Red Bean Gumbo
½ cup vegetable oil
½ cup all-purpose flour
1 small yellow onion, diced
1 small green bell pepper, diced
2 ribs celery, diced
1 head of garlic (about 6 cloves), minced
Salt and pepper, to taste
1 pound smoked sausage, sliced into 1-inch rounds
1 quart water or chicken stock
2 16-ounce cans Blue Runner Creole Cream Style Red Beans
1 dozen eggs
½ cup sliced green onion tops
Steamed rice or potato salad, to serve
In a large cast-iron pot, make a dark brown roux with the oil and flour. Add onion, bell pepper, celery and garlic, and season with salt and pepper, stirring to coat.

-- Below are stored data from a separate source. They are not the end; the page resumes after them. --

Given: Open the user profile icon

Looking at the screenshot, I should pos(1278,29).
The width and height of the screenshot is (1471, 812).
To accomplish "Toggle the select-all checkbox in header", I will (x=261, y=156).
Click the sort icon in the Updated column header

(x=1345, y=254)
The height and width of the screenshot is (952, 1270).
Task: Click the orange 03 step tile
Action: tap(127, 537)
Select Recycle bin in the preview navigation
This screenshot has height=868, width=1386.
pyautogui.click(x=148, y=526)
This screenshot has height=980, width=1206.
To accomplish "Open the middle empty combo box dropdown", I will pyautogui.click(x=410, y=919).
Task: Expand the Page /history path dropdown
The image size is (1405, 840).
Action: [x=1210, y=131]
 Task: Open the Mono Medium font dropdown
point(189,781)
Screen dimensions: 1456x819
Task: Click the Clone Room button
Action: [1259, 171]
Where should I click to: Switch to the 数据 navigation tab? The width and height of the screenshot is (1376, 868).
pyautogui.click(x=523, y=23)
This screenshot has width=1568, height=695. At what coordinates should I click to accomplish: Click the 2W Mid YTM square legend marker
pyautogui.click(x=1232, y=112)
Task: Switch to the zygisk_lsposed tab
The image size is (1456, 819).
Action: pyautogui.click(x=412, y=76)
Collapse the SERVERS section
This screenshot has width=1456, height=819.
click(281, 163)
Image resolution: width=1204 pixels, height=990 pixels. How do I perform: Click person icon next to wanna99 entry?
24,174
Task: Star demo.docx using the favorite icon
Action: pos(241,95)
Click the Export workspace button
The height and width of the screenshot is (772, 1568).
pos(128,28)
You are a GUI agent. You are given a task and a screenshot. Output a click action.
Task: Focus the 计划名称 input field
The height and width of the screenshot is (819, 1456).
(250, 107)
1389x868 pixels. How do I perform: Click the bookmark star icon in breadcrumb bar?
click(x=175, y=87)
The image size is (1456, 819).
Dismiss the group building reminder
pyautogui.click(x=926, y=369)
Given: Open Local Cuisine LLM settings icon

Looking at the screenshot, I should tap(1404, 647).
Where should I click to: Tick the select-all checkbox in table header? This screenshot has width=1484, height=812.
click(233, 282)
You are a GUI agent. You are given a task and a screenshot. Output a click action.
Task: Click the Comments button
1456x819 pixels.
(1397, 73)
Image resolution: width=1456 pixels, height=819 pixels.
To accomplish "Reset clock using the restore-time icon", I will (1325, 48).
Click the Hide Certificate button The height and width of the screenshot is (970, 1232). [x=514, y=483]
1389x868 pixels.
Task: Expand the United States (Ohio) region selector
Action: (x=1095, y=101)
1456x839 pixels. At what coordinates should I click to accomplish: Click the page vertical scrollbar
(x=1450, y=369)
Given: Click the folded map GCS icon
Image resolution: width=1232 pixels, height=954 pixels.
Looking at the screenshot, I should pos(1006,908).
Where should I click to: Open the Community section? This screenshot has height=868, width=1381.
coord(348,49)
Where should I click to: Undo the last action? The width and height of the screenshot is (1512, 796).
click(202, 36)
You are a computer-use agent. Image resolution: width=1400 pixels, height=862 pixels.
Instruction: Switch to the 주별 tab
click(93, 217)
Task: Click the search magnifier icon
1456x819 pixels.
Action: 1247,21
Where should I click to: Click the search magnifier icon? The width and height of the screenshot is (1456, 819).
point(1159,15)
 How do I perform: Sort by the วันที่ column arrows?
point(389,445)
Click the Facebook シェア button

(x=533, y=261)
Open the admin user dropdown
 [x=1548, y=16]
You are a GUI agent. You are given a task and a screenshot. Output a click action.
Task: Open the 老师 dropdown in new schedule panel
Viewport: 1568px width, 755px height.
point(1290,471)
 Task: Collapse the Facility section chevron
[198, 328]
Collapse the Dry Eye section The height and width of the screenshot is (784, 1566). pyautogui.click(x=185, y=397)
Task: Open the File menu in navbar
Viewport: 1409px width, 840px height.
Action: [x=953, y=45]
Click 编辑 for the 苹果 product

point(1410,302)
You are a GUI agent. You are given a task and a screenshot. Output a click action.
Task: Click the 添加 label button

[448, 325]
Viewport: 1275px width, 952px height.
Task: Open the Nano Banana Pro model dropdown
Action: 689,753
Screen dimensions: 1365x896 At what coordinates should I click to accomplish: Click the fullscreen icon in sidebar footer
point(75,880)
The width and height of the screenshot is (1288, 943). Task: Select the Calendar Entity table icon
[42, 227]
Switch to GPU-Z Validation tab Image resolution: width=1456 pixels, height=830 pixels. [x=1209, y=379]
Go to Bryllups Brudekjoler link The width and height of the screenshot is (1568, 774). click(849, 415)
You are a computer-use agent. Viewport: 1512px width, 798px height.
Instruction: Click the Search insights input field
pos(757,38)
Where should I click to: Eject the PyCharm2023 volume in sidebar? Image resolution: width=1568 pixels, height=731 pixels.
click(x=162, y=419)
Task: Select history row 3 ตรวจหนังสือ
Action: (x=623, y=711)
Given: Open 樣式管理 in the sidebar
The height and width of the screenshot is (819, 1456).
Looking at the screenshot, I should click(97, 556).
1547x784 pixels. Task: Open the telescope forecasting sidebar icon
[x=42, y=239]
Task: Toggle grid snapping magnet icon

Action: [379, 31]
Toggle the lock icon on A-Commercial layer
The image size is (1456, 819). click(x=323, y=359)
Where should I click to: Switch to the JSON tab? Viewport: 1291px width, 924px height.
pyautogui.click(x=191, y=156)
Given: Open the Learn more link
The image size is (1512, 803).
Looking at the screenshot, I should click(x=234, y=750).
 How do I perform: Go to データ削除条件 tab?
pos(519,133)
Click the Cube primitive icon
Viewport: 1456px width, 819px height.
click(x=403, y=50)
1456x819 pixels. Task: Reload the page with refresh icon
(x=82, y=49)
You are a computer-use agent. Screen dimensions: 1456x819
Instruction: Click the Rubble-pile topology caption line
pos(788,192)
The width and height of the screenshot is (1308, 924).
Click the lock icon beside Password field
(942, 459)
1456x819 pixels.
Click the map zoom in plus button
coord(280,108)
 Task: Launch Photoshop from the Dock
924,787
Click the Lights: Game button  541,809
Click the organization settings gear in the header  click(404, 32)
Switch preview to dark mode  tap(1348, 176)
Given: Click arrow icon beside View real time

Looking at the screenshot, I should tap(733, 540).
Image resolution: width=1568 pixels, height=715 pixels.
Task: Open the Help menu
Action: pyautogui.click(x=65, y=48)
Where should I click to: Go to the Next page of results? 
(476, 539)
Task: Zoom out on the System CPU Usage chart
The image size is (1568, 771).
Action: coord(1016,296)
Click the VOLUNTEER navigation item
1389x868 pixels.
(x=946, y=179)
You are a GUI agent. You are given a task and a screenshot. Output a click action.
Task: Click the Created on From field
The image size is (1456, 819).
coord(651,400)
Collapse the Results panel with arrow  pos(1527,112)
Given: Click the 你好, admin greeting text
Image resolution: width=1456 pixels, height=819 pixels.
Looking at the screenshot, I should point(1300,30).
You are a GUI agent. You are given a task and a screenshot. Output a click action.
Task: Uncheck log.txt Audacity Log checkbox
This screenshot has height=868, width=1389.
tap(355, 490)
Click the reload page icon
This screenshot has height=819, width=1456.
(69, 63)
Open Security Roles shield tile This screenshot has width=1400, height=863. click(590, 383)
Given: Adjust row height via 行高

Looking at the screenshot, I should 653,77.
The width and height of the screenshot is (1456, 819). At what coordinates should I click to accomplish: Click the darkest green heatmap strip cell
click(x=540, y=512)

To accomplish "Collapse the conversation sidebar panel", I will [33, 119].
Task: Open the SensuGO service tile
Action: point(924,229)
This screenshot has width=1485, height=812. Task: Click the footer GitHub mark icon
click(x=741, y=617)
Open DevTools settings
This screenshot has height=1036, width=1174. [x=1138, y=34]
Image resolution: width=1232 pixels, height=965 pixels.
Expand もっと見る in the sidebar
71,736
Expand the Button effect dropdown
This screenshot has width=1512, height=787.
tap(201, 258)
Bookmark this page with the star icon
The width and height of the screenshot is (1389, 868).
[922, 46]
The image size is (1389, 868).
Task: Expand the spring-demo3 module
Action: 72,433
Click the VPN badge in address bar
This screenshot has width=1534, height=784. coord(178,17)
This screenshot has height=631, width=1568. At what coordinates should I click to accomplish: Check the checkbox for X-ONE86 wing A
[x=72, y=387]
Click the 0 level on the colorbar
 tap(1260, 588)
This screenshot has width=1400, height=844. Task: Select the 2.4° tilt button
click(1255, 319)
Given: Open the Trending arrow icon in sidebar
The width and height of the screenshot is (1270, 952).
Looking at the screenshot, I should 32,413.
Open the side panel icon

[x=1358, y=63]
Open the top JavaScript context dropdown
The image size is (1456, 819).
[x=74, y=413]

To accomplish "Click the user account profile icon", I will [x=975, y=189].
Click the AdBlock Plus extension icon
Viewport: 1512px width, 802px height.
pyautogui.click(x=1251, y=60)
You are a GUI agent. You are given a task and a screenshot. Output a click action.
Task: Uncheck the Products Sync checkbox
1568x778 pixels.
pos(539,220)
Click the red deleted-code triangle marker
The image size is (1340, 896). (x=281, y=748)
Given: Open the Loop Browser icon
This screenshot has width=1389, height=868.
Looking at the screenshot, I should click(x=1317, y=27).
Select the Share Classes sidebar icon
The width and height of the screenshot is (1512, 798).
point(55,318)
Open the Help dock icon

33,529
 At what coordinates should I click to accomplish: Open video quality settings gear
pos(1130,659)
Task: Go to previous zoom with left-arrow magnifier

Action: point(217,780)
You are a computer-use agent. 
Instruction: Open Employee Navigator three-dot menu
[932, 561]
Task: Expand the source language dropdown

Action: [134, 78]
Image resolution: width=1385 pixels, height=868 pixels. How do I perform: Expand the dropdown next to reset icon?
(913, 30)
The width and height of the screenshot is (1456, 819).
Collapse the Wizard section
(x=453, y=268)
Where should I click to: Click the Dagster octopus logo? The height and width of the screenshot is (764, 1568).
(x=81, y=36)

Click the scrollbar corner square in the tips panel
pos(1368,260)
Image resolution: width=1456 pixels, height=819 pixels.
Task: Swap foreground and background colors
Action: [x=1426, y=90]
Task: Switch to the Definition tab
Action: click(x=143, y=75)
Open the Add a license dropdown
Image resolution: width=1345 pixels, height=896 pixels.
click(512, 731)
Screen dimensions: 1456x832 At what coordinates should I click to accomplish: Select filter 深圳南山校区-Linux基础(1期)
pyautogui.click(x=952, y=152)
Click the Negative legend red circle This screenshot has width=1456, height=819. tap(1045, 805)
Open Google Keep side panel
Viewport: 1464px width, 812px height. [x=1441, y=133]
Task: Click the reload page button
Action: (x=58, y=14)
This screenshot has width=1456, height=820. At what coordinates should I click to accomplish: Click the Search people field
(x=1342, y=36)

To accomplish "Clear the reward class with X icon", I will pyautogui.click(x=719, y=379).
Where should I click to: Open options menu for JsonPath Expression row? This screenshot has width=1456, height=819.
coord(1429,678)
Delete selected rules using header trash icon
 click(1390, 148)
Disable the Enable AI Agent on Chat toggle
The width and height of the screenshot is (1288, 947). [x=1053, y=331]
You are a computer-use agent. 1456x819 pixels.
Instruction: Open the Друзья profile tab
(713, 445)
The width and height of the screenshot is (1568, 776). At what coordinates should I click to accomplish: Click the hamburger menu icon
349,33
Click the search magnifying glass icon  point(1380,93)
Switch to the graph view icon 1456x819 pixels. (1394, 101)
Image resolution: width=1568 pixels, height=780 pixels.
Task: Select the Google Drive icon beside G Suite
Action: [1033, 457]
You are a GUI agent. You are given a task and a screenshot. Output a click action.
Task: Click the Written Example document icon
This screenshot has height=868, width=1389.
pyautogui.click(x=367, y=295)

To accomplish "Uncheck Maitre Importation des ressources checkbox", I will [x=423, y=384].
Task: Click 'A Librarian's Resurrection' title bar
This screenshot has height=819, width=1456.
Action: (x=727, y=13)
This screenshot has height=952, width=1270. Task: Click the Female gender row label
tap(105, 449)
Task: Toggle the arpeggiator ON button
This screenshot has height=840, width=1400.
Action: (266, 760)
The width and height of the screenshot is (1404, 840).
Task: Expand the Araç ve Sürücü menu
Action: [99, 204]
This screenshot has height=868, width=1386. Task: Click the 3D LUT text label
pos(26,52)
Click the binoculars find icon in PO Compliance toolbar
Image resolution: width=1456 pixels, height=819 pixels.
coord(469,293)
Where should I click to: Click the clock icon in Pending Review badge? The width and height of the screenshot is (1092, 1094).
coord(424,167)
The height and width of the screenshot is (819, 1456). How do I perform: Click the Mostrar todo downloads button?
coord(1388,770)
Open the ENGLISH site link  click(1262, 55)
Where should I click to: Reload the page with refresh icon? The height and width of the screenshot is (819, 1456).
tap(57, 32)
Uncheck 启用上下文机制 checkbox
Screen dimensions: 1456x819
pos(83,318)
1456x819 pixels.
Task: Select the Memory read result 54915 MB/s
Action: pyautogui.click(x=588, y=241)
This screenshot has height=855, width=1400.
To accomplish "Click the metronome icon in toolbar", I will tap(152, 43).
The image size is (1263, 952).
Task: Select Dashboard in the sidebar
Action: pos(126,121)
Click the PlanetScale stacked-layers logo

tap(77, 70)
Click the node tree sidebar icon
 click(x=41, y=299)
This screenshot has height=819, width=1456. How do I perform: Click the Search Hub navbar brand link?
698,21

Add the sausage and cook, stirring constantly, until sausage is browned, about 5 minutes.
Add the water or chicken stock, one ladleful at a time, stirring to combine. Mix in the red beans. Bring mixture to a boil, then reduce the heat to medium-low and simmer, uncovered, for at least 1 hour. Crack eggs, one at a time, and put in gumbo, gentling placing them around the pot, not on top of each other. Cook for an additional 15 to 20 minutes to poach the eggs. Serve over steamed rice or potato salad.